═════ Input records ═════
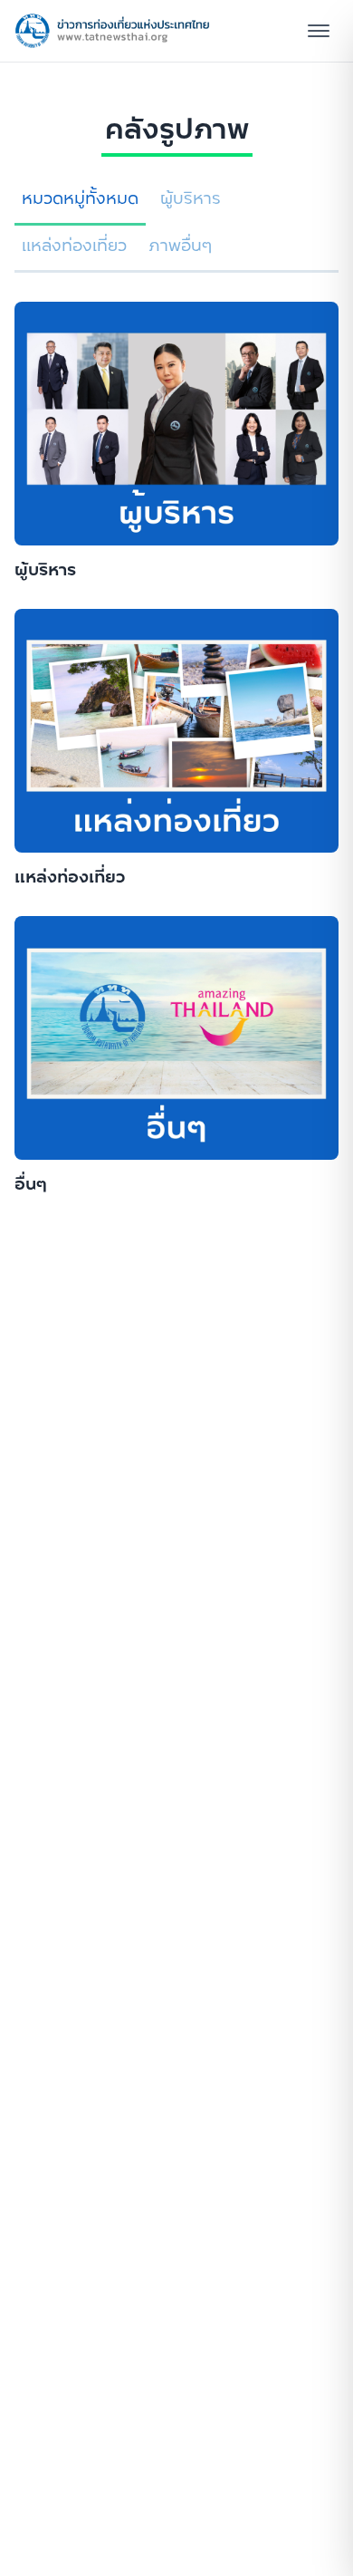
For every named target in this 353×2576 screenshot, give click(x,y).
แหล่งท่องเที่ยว (74, 245)
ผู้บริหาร (190, 198)
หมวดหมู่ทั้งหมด (80, 198)
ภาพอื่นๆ (180, 245)
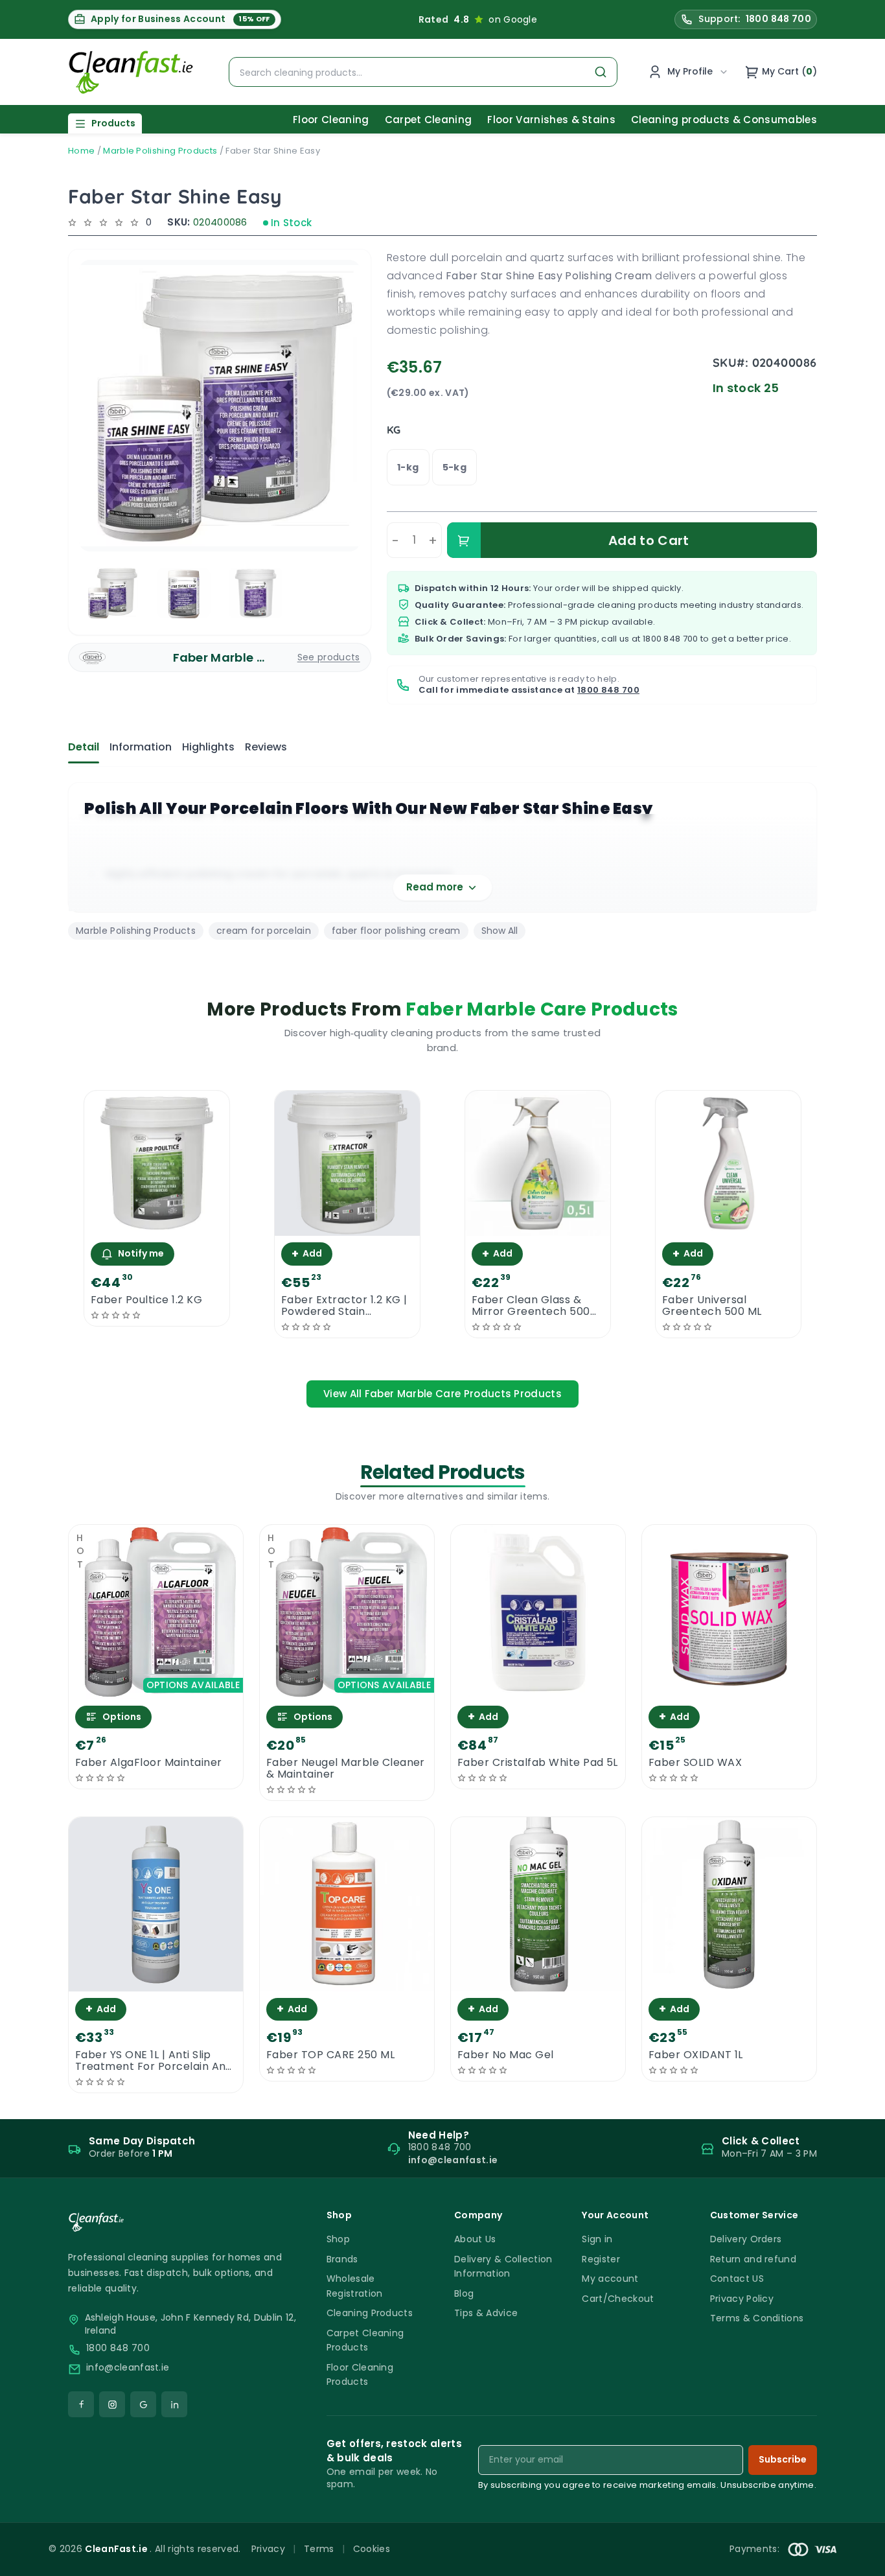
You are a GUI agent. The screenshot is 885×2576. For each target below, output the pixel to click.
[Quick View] (157, 1224)
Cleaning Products (370, 2312)
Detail (83, 746)
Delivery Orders (746, 2239)
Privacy (268, 2548)
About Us (475, 2239)
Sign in (597, 2239)
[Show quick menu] (859, 2560)
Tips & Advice (486, 2312)
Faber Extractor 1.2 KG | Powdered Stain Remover (344, 1305)
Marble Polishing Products (160, 151)
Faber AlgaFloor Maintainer (148, 1763)
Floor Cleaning (331, 119)
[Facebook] (81, 2404)
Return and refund (753, 2259)
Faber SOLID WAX (695, 1763)
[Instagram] (112, 2404)
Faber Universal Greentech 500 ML (712, 1305)
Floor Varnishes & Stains (551, 119)
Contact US (737, 2278)
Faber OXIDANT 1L (696, 2055)
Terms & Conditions (757, 2318)
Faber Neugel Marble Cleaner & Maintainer (345, 1768)
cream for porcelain (263, 930)
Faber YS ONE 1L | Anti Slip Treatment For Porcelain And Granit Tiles (154, 2060)
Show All (499, 930)
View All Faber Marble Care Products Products (442, 1393)
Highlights (208, 746)
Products (113, 123)
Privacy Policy (742, 2298)
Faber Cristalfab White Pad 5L (537, 1763)
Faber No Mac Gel (505, 2055)
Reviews (266, 746)
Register (601, 2259)
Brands (342, 2259)
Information (140, 746)
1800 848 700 (670, 638)
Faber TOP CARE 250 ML (330, 2055)
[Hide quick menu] (603, 2530)
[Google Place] (143, 2404)
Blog (464, 2293)
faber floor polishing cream (396, 930)
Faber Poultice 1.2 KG (146, 1300)
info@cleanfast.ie (127, 2367)
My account (610, 2278)
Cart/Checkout (618, 2298)
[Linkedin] (174, 2404)
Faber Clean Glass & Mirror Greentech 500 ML (531, 1305)
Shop (338, 2239)
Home (81, 151)
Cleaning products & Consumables (724, 119)
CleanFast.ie (117, 2548)
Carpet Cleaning (428, 119)
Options (121, 1716)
═════
Copy, from the material above, each line in which the string "Cleaning" occurs.

> Output for this exercise:
Cleaning Products (370, 2312)
Floor Cleaning (331, 119)
Cleaning products & Consumables (724, 119)
Carpet Cleaning (428, 119)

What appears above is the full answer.